2.3 You may want to pass on the business to a family member.
2.4 You may prefer to sell it to a management team you have worked closely with.
Consider how you want the business to develop, and if an exit would help you meet these goals.
3.1 You may need capital for growth.
- For example, to allow you to expand your product range or exploit your intellectual property more effectively.
3.2 You may want to improve your market position by taking advantage of a better distribution network.
3.3 You may want to enter new markets in different sectors or in new countries.
3.4 You may want to draw on economies of scale by becoming part of a larger company.
3.5 You may want to give employees better job security or career development prospects.

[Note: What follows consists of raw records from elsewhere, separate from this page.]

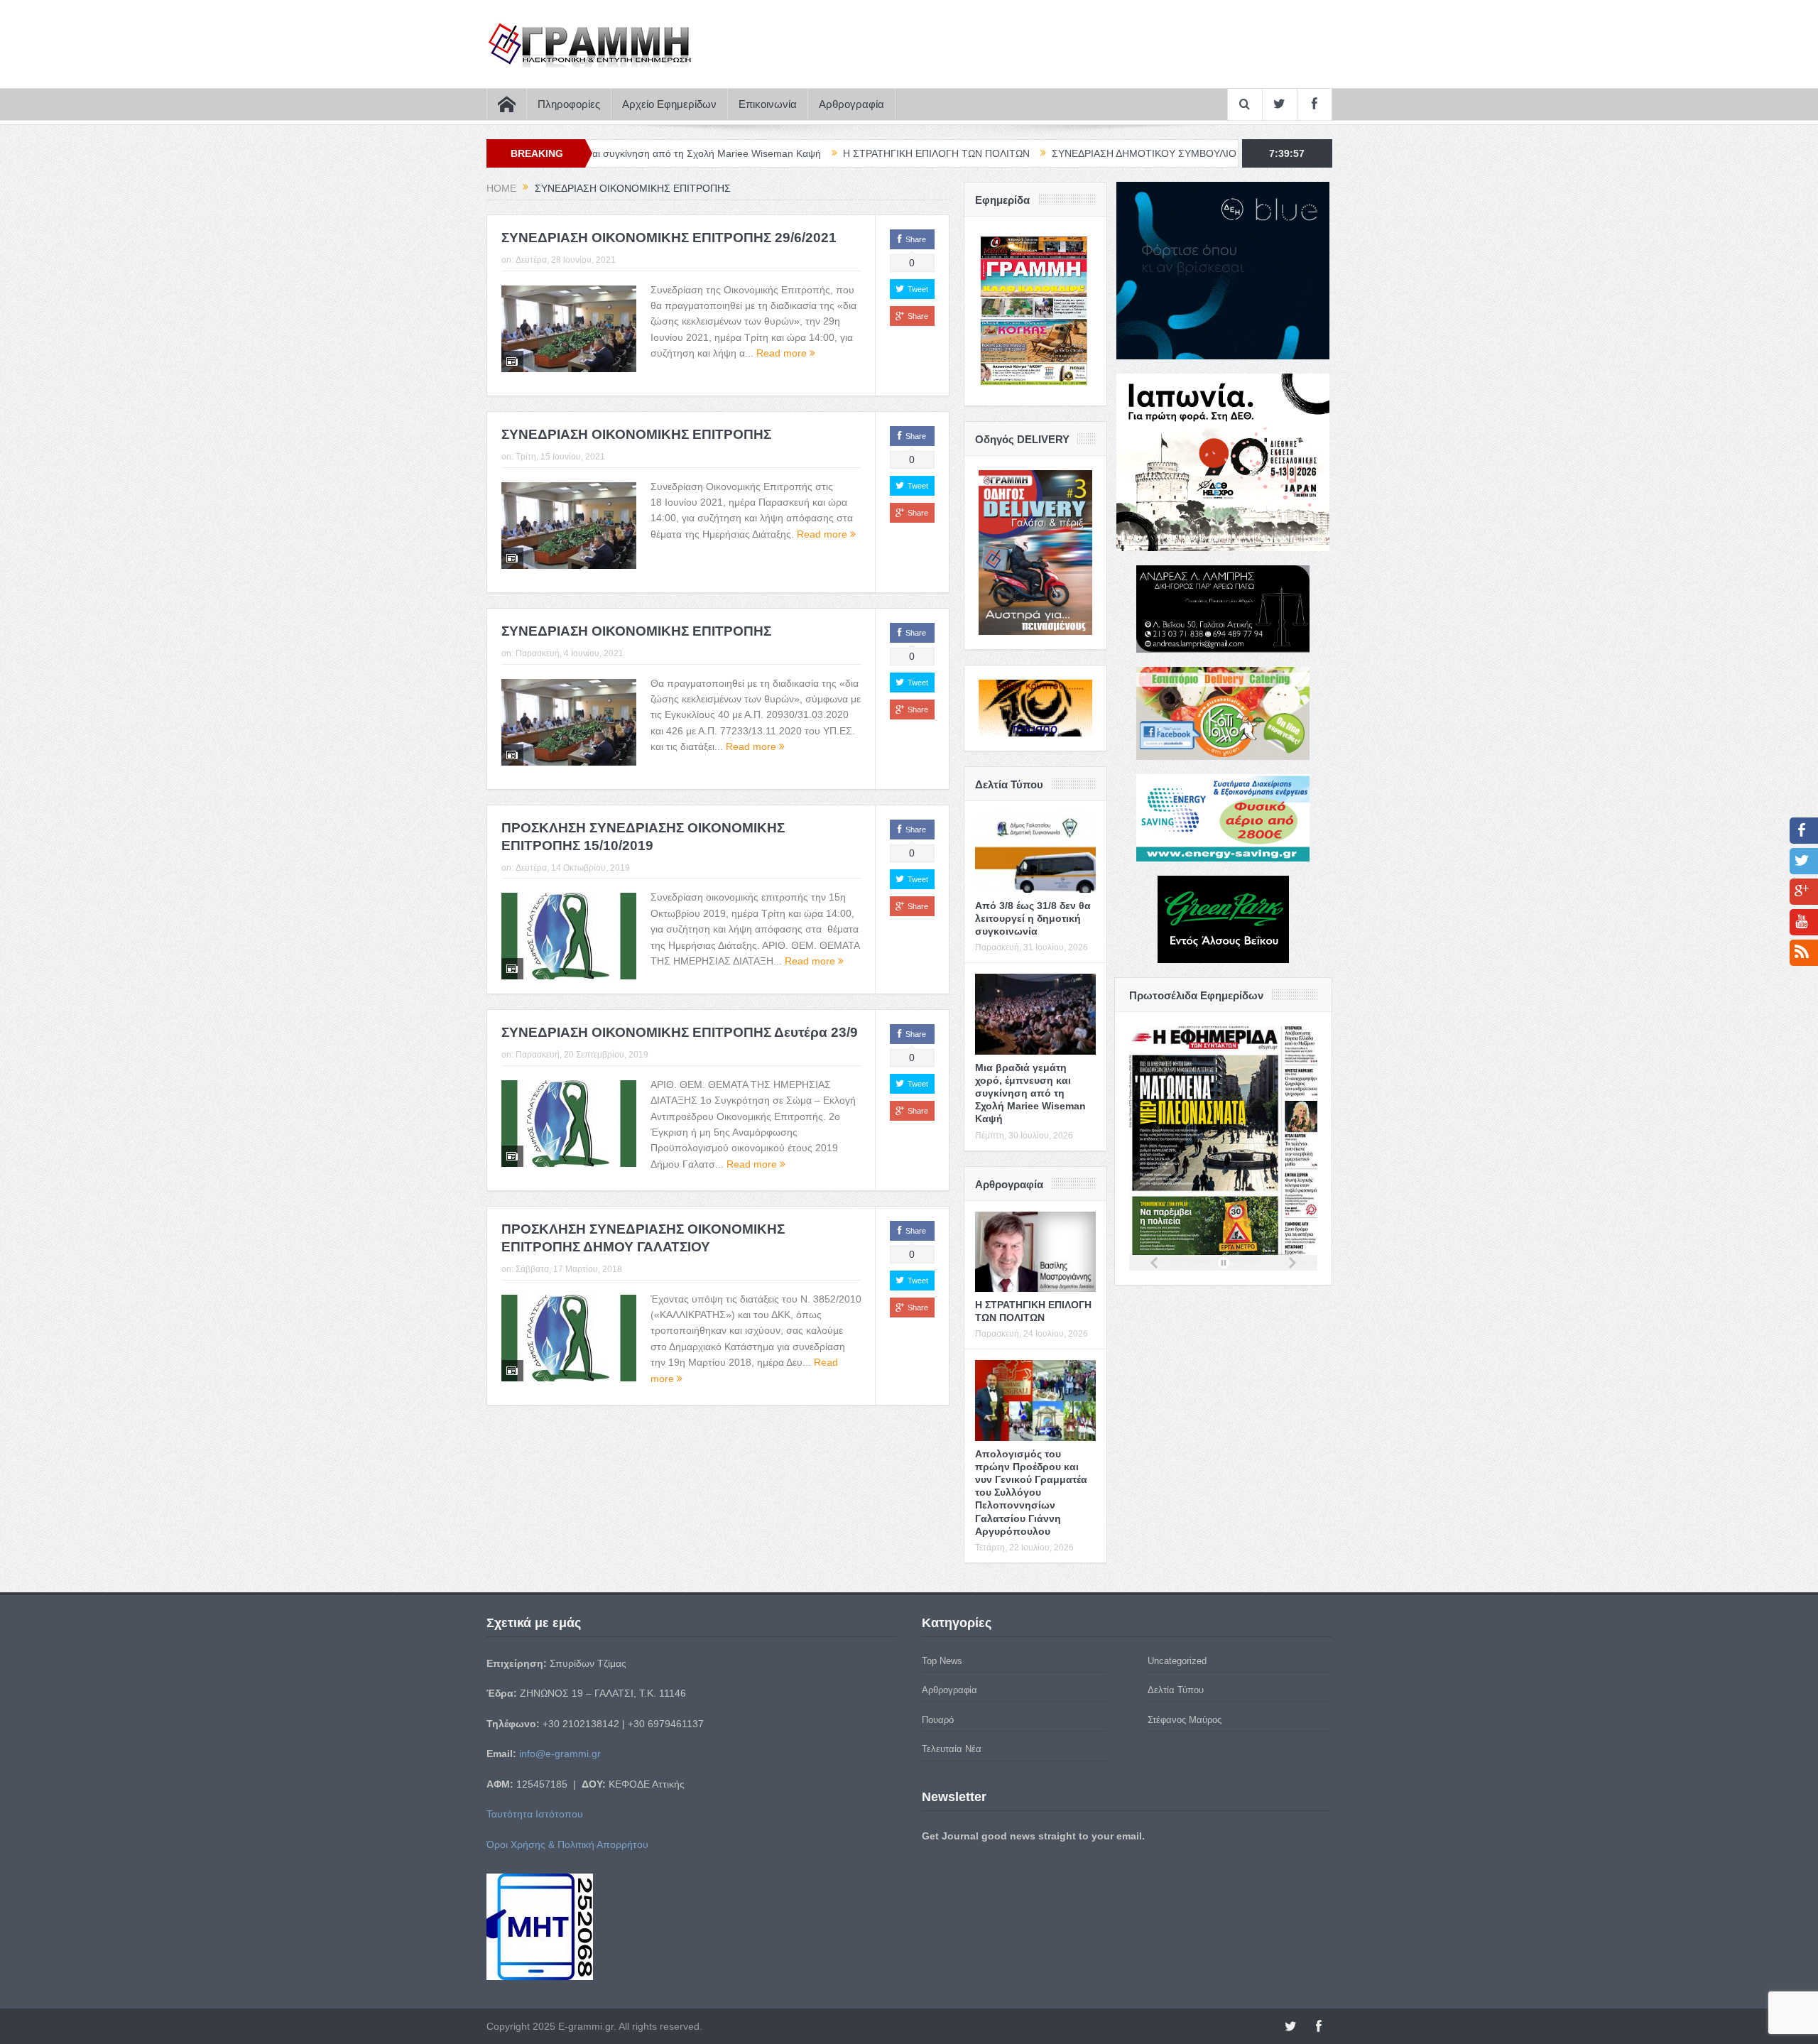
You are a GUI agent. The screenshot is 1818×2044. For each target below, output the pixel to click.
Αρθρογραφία (851, 104)
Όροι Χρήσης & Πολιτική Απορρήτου (567, 1844)
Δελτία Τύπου (1176, 1690)
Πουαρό (938, 1719)
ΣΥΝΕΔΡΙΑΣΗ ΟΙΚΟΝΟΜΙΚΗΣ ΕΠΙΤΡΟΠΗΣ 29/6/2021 (669, 237)
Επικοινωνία (768, 104)
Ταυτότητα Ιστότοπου (534, 1814)
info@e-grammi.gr (560, 1753)
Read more (783, 353)
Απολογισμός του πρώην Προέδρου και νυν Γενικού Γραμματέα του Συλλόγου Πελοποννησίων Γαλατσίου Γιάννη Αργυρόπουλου (1031, 1492)
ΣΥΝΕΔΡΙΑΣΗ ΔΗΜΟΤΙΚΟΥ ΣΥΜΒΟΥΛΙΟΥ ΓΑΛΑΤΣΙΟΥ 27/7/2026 (1056, 153)
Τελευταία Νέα (951, 1749)
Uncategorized (1177, 1661)
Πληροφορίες (569, 104)
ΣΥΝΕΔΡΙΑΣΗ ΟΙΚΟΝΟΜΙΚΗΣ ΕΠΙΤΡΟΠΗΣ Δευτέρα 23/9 (679, 1032)
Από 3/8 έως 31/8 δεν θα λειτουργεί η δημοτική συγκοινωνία (1033, 918)
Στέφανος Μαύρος (1184, 1719)
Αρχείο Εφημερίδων (669, 104)
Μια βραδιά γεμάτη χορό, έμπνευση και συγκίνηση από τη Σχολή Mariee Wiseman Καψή (1030, 1093)
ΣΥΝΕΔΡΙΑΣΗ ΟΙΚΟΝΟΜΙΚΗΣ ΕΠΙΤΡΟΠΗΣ (636, 434)
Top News (942, 1661)
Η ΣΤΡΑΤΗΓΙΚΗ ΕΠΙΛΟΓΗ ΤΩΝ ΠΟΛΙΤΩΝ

4.1 You may want to end your management involvement. Some exit routes may require you to remain involved in the business for some time.
- A float usually only provides a partial management exit.
- MBOs may include rollover arrangements that require you to stay involved for a set period.
- If you sell more than 50% of a company, you will no longer control it – so it may be a bad idea to stay involved.
4.2 You may want to carry on.
- You may earn a good living from a business which would not be worth much without you. For example, consultancy businesses which can be reliant on an owner’s skills.
- Beware of holding on to the business for too long. It may stagnate and lose value, or you could be forced into exiting because you have to, for a bad price.
Sound management over several years will add value to your business and allow you to start an exit relatively quickly when the time is right.
5.1 Aim for a year-on-year increase in profits.
- Reducing profits to cut corporation tax liabilities may make short-term sense, but it could harm your business’ perceived value.
5.2 Make sure accounts are in order and up to date, and give a true picture of the business.
- It pays to be ready for any due diligence you may have to go through later. Be prepared for it to be demanding
5.3 Check you comply with employment, health and safety and other legislation.
5.4 Look to expand your range of customers and suppliers.
- Over-reliance on a few key customers will undermine your business’ value.
5.5 Aim to tie key customers, suppliers, staff and managers to long-term contracts.
5.6 Protect your intellectual property rights.
5.7 Look at your business property.
5.8 Maximise relief for capital gains tax (CGT).
- You may be able to claim entrepreneurs’ relief, reducing the effective rate of CGT on up to £10 million of gains.
- Gains made on the sale of an asset will be free of CGT if they are reinvested in qualifying shares in new, small businesses under the SEED Enterprise Investment Scheme (SEIS).
- Substantial holdings in investments could disqualify you from this relief. Avoid investing spare cash in property or the stock market, or leaving it in the bank.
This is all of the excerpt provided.